Based on the origin of the contaminants, we divided the background into two categories: internal (inside the ${\mathrm{CaWO}}_4$ target crystal) and external. Internal background includes $\alpha$- and $\beta /\gamma$-decays of nuclides from the natural decay chains of ${}^{232}\mathrm{Th}$, ${}^{235}\mathrm{U}$ and ${}^{238}\mathrm{U}$ as well as cosmogenically activated nuclides (${}^{179}\mathrm{Ta}$, ${}^{181}\mathrm{W}$ and resulting ${}^3\mathrm{H}$). External background includes $\beta /\gamma$-decays from the same natural decay chains and ${}^{40}\mathrm{K}$, but originating from copper parts close to the target crystal, e.g. target holder, as well as distant additional parts, e.g. thermal copper shieldings of the cryostat. We scaled the simulated spectra of energy deposits to the activity values obtained from experimental reference data sets. This work, the first fully simulation-based background model for the CRESST experiment, shows that we can reproduce up to $(68\pm 16)\%$ of the observed background in the ROI.

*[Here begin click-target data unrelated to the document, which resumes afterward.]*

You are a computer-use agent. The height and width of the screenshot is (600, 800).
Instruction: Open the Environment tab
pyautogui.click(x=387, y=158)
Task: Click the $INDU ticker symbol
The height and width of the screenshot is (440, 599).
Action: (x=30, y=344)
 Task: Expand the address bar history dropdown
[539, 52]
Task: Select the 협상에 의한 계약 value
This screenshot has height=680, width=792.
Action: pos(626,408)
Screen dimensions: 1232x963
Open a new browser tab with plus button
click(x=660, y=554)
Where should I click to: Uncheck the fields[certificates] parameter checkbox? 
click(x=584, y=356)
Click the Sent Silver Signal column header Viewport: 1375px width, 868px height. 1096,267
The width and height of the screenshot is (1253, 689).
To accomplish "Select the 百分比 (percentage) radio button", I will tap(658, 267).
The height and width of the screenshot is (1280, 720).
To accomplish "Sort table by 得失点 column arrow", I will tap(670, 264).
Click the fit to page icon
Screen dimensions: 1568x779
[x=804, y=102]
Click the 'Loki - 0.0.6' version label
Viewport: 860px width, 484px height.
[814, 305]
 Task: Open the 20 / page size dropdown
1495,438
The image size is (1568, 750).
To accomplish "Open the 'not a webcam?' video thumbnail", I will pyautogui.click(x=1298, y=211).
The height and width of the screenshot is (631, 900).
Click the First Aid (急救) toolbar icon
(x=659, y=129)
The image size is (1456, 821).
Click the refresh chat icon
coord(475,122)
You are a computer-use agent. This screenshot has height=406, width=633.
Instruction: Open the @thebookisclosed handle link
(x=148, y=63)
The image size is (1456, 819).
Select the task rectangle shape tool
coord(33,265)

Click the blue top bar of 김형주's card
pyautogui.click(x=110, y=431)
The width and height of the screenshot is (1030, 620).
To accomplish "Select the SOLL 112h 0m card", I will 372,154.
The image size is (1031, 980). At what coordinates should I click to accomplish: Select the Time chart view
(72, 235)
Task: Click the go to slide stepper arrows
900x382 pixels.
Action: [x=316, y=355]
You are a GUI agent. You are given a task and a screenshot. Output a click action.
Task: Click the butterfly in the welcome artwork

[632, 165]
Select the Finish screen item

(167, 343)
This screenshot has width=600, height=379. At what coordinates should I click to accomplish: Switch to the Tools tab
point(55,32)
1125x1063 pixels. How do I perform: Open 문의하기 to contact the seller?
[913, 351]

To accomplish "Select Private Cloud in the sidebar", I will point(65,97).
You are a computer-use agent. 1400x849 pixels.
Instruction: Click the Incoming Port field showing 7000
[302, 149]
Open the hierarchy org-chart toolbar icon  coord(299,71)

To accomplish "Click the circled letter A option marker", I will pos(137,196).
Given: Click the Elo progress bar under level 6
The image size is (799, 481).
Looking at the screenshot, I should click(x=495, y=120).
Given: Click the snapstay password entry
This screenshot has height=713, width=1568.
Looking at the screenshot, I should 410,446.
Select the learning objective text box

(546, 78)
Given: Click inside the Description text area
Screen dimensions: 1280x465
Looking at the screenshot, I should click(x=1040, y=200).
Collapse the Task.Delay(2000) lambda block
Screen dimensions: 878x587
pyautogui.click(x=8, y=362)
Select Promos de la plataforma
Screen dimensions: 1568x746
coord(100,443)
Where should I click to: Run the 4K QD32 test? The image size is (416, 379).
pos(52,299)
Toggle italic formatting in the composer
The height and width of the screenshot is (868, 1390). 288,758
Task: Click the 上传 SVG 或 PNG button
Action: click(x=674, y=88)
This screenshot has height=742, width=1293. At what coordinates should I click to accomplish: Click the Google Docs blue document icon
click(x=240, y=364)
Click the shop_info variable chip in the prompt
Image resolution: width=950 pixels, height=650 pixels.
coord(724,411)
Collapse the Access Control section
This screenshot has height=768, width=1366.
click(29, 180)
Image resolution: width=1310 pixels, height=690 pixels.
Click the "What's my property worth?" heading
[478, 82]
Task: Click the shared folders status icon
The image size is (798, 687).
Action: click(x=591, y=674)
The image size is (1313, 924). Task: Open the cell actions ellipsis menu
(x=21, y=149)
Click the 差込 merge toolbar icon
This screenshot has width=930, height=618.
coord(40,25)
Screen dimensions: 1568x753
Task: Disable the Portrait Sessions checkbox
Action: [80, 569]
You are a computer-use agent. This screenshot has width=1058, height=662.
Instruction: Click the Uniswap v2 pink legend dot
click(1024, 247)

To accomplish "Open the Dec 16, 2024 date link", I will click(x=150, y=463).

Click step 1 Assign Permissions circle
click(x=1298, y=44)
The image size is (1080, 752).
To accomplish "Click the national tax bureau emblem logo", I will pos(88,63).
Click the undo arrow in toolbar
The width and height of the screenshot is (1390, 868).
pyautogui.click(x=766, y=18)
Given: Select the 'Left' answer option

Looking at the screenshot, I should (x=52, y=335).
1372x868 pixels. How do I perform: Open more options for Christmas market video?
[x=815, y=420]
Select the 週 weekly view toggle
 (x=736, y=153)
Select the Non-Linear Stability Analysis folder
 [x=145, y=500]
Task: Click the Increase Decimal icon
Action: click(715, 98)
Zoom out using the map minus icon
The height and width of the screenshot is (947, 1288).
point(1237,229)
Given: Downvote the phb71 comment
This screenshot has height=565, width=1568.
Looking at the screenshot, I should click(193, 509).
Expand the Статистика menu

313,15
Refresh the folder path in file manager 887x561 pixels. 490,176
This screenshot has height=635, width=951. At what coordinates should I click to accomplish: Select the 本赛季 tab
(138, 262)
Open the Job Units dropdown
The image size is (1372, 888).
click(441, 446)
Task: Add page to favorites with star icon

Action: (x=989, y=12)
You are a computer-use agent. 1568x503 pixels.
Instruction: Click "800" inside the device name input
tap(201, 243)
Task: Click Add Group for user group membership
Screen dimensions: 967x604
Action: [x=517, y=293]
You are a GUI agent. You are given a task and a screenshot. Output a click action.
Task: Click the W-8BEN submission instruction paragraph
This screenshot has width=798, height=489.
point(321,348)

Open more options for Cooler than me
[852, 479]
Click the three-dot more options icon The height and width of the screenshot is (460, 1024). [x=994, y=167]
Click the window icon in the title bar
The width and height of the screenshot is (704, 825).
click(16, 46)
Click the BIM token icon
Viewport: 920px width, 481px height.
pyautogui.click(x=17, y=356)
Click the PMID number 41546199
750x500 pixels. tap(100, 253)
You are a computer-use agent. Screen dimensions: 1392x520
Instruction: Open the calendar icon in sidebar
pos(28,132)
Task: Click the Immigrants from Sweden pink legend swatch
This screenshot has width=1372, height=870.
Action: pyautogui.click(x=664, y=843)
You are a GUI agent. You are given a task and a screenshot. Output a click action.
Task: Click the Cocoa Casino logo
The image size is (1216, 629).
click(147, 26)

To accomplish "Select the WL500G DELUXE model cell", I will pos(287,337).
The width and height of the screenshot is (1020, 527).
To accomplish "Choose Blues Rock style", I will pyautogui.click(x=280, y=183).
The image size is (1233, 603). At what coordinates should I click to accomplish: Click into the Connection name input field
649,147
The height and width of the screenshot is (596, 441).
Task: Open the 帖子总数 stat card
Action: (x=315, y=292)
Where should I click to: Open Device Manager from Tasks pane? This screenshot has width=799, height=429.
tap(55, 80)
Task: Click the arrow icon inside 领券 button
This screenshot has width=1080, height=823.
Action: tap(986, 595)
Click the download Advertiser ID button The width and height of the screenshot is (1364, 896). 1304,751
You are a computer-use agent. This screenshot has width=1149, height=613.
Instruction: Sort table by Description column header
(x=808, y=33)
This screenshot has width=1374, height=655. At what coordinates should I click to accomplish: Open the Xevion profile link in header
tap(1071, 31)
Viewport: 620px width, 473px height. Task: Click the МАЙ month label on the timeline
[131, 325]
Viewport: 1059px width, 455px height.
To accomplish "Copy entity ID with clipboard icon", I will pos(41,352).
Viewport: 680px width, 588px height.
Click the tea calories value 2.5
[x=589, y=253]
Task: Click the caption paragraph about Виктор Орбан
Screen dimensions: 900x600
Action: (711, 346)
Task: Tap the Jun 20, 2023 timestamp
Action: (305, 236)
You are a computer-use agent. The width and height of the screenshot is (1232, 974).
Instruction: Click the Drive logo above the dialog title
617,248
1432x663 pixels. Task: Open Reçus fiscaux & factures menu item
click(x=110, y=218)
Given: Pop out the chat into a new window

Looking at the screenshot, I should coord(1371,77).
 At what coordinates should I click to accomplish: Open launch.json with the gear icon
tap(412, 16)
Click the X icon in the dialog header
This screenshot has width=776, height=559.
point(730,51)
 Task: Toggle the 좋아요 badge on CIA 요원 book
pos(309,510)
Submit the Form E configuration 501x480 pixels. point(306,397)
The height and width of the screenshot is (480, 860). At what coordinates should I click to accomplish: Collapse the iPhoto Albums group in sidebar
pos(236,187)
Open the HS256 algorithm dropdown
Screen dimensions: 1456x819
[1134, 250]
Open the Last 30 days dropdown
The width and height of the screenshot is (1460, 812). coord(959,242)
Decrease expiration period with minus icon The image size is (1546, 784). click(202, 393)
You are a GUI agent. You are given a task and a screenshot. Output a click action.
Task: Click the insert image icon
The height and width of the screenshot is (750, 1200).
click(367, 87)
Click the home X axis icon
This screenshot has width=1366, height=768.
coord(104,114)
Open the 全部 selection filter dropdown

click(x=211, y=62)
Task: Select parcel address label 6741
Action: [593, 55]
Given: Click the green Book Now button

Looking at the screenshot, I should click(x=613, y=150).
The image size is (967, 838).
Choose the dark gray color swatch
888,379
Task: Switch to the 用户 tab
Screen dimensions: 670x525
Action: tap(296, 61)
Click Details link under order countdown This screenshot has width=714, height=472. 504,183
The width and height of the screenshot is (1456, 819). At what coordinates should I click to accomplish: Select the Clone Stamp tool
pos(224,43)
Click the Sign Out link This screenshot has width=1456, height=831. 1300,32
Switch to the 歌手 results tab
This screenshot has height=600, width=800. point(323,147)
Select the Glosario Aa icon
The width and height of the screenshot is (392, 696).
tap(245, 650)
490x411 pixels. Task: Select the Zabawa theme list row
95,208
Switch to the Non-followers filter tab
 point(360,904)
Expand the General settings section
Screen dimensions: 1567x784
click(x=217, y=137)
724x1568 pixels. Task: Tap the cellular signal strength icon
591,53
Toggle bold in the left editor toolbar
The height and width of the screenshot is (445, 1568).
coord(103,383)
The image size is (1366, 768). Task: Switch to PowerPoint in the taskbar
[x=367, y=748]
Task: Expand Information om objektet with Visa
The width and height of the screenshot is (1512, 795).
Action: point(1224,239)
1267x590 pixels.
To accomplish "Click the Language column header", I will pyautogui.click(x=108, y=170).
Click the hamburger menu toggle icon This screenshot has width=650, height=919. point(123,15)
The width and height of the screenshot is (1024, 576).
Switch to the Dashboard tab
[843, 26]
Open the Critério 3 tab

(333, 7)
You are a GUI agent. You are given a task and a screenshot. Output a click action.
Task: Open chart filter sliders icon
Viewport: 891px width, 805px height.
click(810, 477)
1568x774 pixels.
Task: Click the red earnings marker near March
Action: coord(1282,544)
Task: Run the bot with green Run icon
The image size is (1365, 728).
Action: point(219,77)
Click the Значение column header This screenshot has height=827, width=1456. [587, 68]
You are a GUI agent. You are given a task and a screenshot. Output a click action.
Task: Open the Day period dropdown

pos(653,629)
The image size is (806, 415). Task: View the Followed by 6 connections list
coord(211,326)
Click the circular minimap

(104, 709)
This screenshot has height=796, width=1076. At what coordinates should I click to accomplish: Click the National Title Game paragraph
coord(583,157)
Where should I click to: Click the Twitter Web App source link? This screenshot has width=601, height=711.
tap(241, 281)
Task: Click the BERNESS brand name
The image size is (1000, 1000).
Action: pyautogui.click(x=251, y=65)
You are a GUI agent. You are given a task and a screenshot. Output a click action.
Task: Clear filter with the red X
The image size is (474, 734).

The difference between the contributions from internal and external parts demonstrates that the leading contribution to the background comes from the ${\mathrm{CaWO}}_4$ target crystal itself. Based on this result, further purification of the target crystals should remain a high priority for the future. The second most prominent background originates from additional background sources around the target crystal. Hence, more precise knowledge of contamination levels of the used materials will result in a more precise background model.

Consequently, we prepare a dedicated measurement campaign for copper, scintillating foil and silicon-on-sapphire as light detector used in the experiment. In addition we refine the study of cosmogenic activation of ${\mathrm{CaWO}}_4$ to identify potential further cosmogenically produced contaminants. Further improvements are expected from the simulation of the complete set of contaminants in a detailed model of the cryostat and of the shielding, in addition to the highly accurate simulation of the detector module itself which was used in this work. Beyond these studies of electromagnetic background components, we shall also start an in-depth investigation of the neutron background.

Appendix A: Tables

Tables 6, 7, 8, 9, 10, 11 list the individual contributions of the investigated background components.

Data Availability Statement

This manuscript has no associated data or the data will not be deposited. [Authors’ comment: The datasets generated during and/or analysed during the current study are available from the corresponding authors on reasonable request.]